[Records from a data collection]

+ + + + + + +

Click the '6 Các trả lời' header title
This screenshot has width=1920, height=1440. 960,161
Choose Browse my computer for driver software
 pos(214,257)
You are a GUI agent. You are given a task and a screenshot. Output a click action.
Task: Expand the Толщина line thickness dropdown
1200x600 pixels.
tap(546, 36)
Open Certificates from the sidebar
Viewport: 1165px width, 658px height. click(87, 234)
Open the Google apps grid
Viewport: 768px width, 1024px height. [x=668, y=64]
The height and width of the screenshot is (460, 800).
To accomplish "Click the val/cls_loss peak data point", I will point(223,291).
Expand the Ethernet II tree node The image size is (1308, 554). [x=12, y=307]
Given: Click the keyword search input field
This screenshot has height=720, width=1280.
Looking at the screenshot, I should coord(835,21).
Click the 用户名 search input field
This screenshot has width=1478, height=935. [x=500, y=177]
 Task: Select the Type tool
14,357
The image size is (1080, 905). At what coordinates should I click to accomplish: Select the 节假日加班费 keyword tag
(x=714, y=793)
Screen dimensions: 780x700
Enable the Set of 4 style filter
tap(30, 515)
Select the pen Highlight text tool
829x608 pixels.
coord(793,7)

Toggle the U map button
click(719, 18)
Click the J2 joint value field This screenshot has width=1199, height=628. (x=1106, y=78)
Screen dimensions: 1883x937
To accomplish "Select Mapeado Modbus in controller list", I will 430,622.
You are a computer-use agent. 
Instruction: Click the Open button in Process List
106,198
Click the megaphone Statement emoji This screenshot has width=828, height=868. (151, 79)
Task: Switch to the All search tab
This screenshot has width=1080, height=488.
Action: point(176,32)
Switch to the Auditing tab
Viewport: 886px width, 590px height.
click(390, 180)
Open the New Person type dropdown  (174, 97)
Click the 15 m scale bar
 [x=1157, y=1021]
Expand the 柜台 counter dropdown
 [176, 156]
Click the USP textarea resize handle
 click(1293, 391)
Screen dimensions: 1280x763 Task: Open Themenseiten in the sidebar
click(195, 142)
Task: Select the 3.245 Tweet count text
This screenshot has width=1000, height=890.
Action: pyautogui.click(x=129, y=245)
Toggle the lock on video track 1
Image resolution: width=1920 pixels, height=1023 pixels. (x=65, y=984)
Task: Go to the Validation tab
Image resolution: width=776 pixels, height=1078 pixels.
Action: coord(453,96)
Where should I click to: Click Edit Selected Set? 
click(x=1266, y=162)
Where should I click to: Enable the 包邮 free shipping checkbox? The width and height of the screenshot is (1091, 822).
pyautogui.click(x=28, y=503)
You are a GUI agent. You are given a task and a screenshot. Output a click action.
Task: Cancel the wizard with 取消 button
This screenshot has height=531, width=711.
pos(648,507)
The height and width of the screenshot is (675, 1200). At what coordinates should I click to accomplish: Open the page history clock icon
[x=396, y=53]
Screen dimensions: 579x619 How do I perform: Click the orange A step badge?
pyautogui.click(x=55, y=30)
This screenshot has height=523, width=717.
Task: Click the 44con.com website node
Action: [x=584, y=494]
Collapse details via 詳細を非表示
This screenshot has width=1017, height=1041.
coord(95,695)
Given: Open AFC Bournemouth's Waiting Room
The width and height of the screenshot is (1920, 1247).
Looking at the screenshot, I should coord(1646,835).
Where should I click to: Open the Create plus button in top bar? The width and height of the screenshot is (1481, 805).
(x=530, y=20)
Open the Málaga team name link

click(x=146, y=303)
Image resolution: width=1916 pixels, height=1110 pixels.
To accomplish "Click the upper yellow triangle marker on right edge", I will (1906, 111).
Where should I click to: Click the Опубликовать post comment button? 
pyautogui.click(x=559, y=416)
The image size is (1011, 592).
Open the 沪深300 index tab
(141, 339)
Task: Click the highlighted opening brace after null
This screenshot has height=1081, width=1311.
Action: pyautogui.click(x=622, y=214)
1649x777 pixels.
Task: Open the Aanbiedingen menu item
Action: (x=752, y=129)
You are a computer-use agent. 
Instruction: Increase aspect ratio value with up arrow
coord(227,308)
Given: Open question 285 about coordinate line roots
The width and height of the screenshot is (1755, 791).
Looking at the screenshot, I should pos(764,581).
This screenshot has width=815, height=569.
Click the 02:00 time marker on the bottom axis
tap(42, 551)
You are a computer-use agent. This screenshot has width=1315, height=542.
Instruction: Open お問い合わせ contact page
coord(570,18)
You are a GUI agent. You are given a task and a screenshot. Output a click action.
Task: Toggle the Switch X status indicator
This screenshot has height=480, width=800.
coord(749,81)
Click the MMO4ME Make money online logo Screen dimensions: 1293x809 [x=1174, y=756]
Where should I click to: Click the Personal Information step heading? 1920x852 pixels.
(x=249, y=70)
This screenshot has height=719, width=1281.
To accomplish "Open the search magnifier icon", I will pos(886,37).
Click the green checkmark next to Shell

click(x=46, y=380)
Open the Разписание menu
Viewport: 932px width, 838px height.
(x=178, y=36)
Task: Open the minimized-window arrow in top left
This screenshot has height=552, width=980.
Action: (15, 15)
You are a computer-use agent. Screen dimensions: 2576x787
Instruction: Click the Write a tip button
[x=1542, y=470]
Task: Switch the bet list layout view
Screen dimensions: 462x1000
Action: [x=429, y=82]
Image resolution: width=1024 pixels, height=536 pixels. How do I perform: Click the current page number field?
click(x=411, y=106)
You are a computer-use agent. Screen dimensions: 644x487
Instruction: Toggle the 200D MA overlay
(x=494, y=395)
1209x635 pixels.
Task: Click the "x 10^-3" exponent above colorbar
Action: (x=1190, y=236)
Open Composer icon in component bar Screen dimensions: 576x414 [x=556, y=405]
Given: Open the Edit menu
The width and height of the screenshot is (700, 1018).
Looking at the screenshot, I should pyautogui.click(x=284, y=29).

+ + + + + + +

Directions
A single figure is required: the number of lines above in which the string "will" appears.

Response below
4